While the Volcker Rule gets blamed for the sudden lull in CLO issuance in January and February, it’s now getting some credit for helping one aspect of the roaring comeback of collateralized loan obligations: the infusion of new investors in triple-A tranches.
Since the second quarter of 2013, a litany of asset managers, insurance firms, pension funds and hedge funds have taken over a 42% share of triple-A paper in CLOs, compared with just 10% a year earlier, according to JPMorgan. Meanwhile, banks which largely took a breather from the CLO market when mulling over new federal rules against institutions holding certain CLOs under Volcker Rule prohibitions saw their 90% share of triple-A tranches trickle down to 56% during that same period.
“Banks have had to rethink their strategy and make sure their portfolio is compliant,” said Dave Preston, a CLO and commercial asset-backed analyst for Wells Fargo Securities. “But I think one of the positive outgrowths of that is that there’s been a real expansion of the triple-A investor base beyond just big banks.”
The result has not only been a rush of new CLOs to meet investor demand for high-yield, floating rate assets, but also an increase in the average deal size as firms construct new investment vehicles with as much triple-A paper as possible. Since 2012, according to Wells Fargo, the average CLO portfolio size has grown to $545 million from $410 million.
The new CLOs attract a wide range of investors, despite being constructed without the ability to invest in bonds, whic puts them in compliance with the Volcker Rule. The draw is triple-A tranches with average spreads of 140-150 basis points, exceeding those of triple-A paper in other securitized products like commercial-backed mortgage securities. The fact that they are floating rate has also been attractive in an uncertain rate environment.

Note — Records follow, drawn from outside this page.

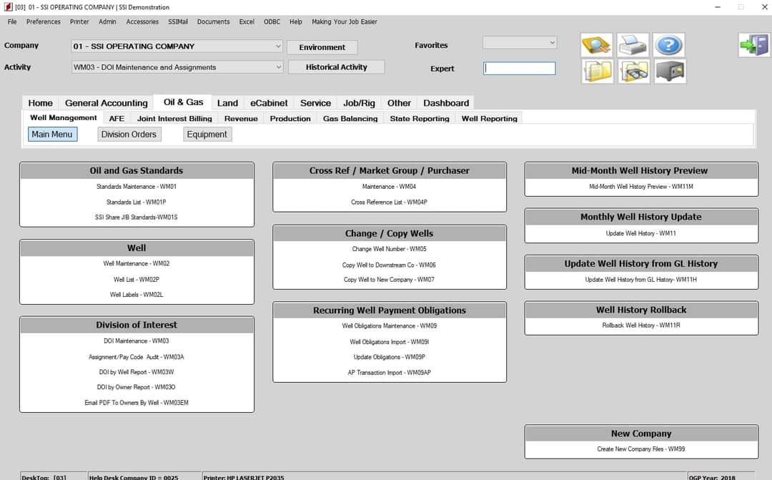Click the folder with binoculars icon
Image resolution: width=772 pixels, height=480 pixels.
(633, 71)
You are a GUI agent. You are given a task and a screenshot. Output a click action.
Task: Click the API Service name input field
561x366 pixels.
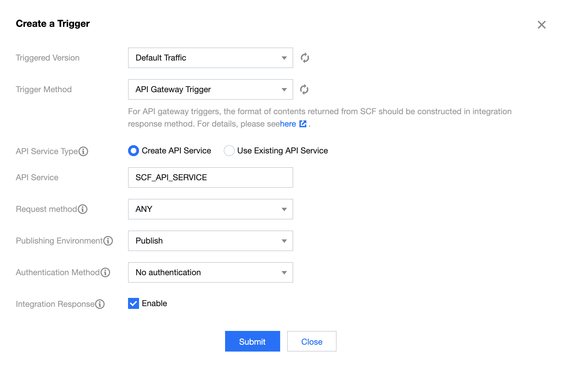click(x=210, y=177)
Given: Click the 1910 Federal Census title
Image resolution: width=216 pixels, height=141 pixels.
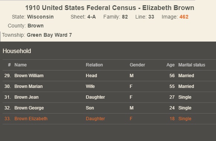Looking at the screenshot, I should tap(110, 8).
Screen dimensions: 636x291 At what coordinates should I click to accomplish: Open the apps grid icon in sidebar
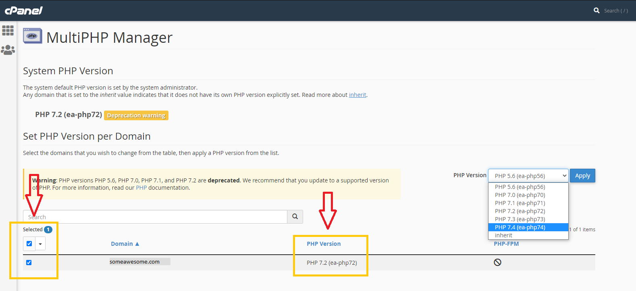[8, 31]
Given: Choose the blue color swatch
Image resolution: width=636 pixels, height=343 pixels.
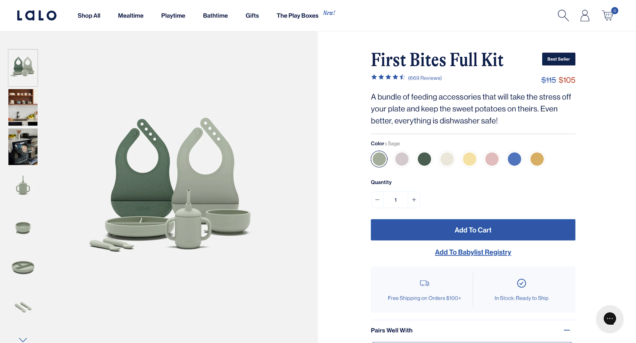Looking at the screenshot, I should point(514,159).
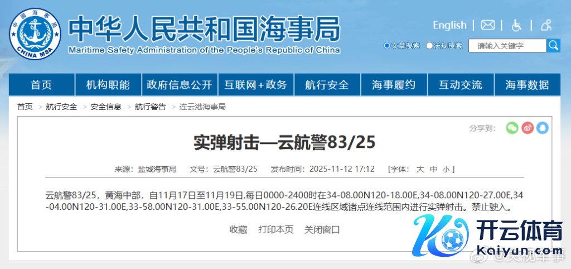Select the 法规搜索 radio button
The image size is (571, 269).
coord(429,46)
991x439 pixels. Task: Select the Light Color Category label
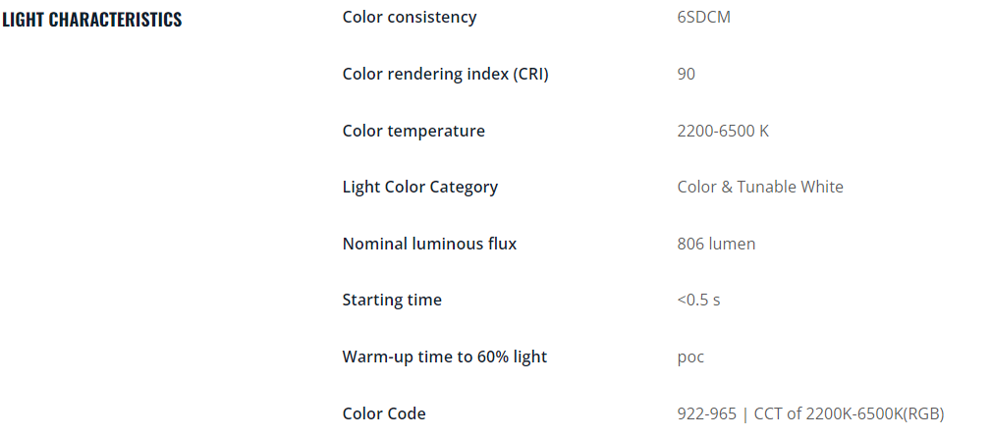(420, 187)
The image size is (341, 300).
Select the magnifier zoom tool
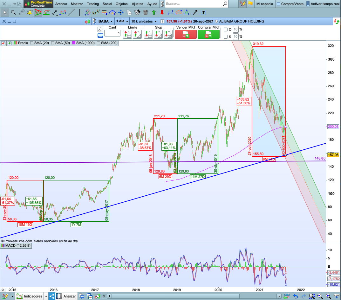pyautogui.click(x=13, y=13)
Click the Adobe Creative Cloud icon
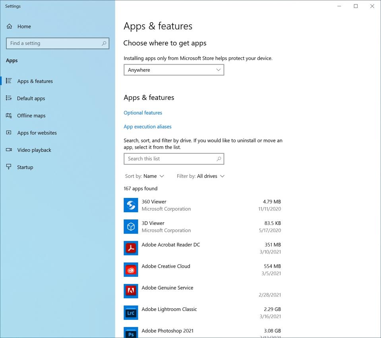 (131, 270)
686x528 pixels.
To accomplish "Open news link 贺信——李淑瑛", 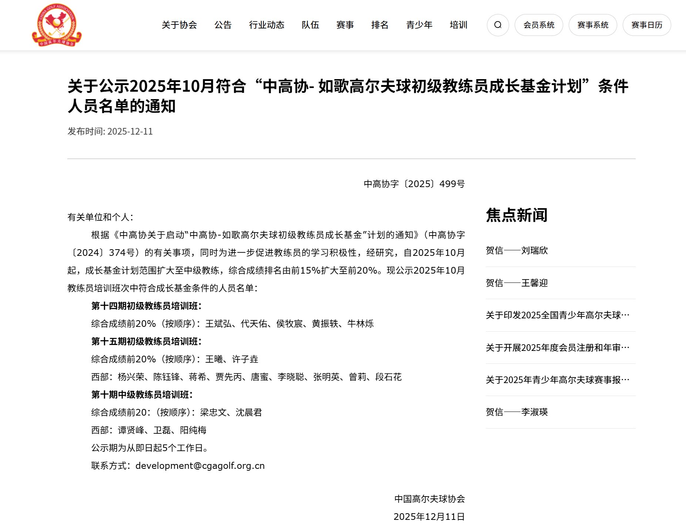I will point(517,412).
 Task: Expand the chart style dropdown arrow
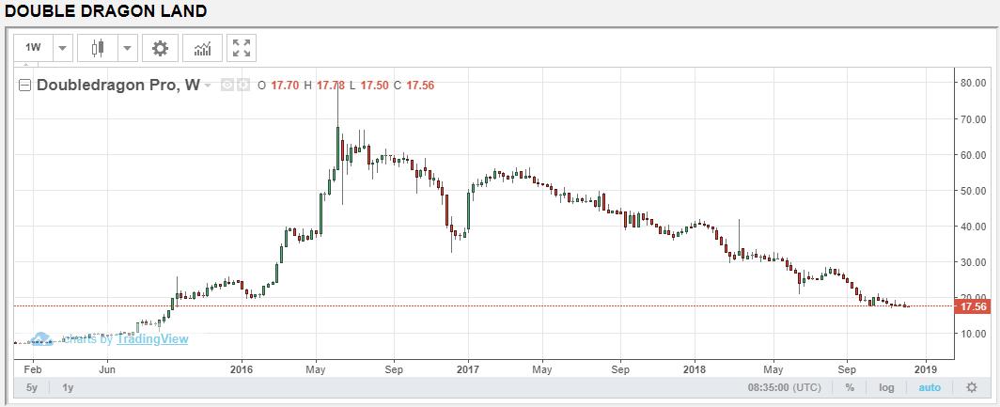click(127, 48)
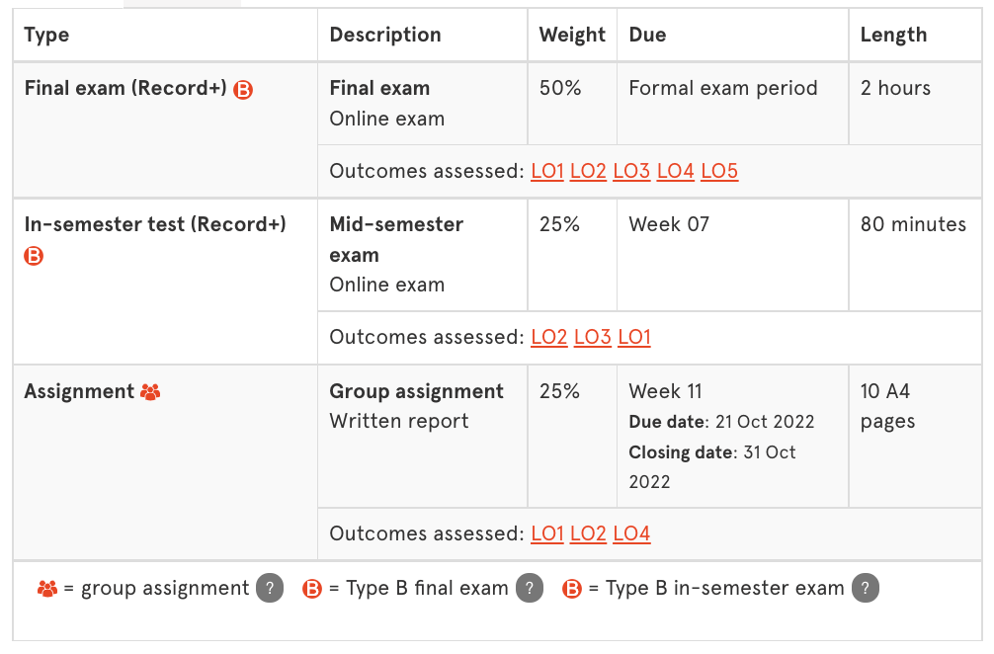The height and width of the screenshot is (654, 994).
Task: Click the group assignment people icon next to Assignment
Action: coord(149,391)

Over the last two years, spreads on triple-A tranches have also been much less volatile than spreads in the lower-rated CLO tranches. Two years ago, spreads on double-B-minus rated notes exceeded 400 basis points and spreads on single-B notes exceeded 600 basis points; they have since tightened by 50-150 basis points.
“It’s just fundamentally very attractive, and in this low interest-rate environment, for a safe asset it offers a pretty high spread,” said Matt Natcharian, head of Babson Capital’s structured credit team. “The solid track record, wider spreads and stronger post-crisis structures have combined to expand the investor base.”
“The spread over that floating rate is still dislocated and probably the most attractive feature in a CLO capital structure,” added Josh Terry, head of trading and structured products for Highland Capital Management. “Mainly for the reason that you don’t have as many banks and levered investors participating today.”
CLO issuance is on pace to exceed $100 billion for the year, in market projections by both Wells Fargo and JPMorgan. All the more remarkable is that issuance was at a standstill in January and February after the Federal Reserve interpreted that holding CLOs with bonds would run bank invetors afoul of the Volcker Rule.
The Fed later extended an original 2015 deadline until 2017 for banks to sell or “Volckerize” their CLO holdings by selling off bond-related assets. It was after banks and investors formed strategies around the Volcker Rule that CLO issuance picked up a head of steam. Sixty-five U.S. CLOs totaling nearly $37 billion came to market between April and June, making the most active quarter on record, according to Fitch Ratings.
One problem for investors is that this volume has pressured liabilities, keeping spreads on most tranches of new deals flat “even as most other credit markets (structured and otherwise) continued to rally,” Barclays’ head of credit strategy Bradley Rogoff said in July report. However triple-A tranches are an exeption: “they have moved approximately 5 basis points tighter relative to year-end levels as leveraged buyers have entered the market.”
Wells Fargo noted in a Juen report that triple-A tranches in CLO “2.0s” (those constructed after the crisis) are one of best values in the capital stack for investors, next to high-coupon BBB’/’BB’ tranches and the mezzanine tranches of CLO 1.0 vehicles.
Another factor boosting CLO issuance is the fact that yields on loans used as collateral have risen as loan mutual funds, traditionally another big buyer, have less money to put to work lately. Investors have been withdrawing money from loan funds, meaning CLOs have less competition for these assets. And the higher the yields on loans, the more cashflow there is available to pay interest on CLO notes.
That might have investment banks calling for higher proportions of triple-A paper in their CLOs (such as the 75% level they reached in pre-crisis CLOs). But CLOs are maintaining roughly the same percentage of triple-A paper (between 60-65%) as in recent vintages.
CLO sponsors and arrangers still need to realize an asset-mix and risk appetite in the portfolio for attracting the optimum range of investors. “An investment banker wants to create the most efficient structure based on the demand they’re seeing and the criteria to get the debt rated as highly as possible,” said Natcharian.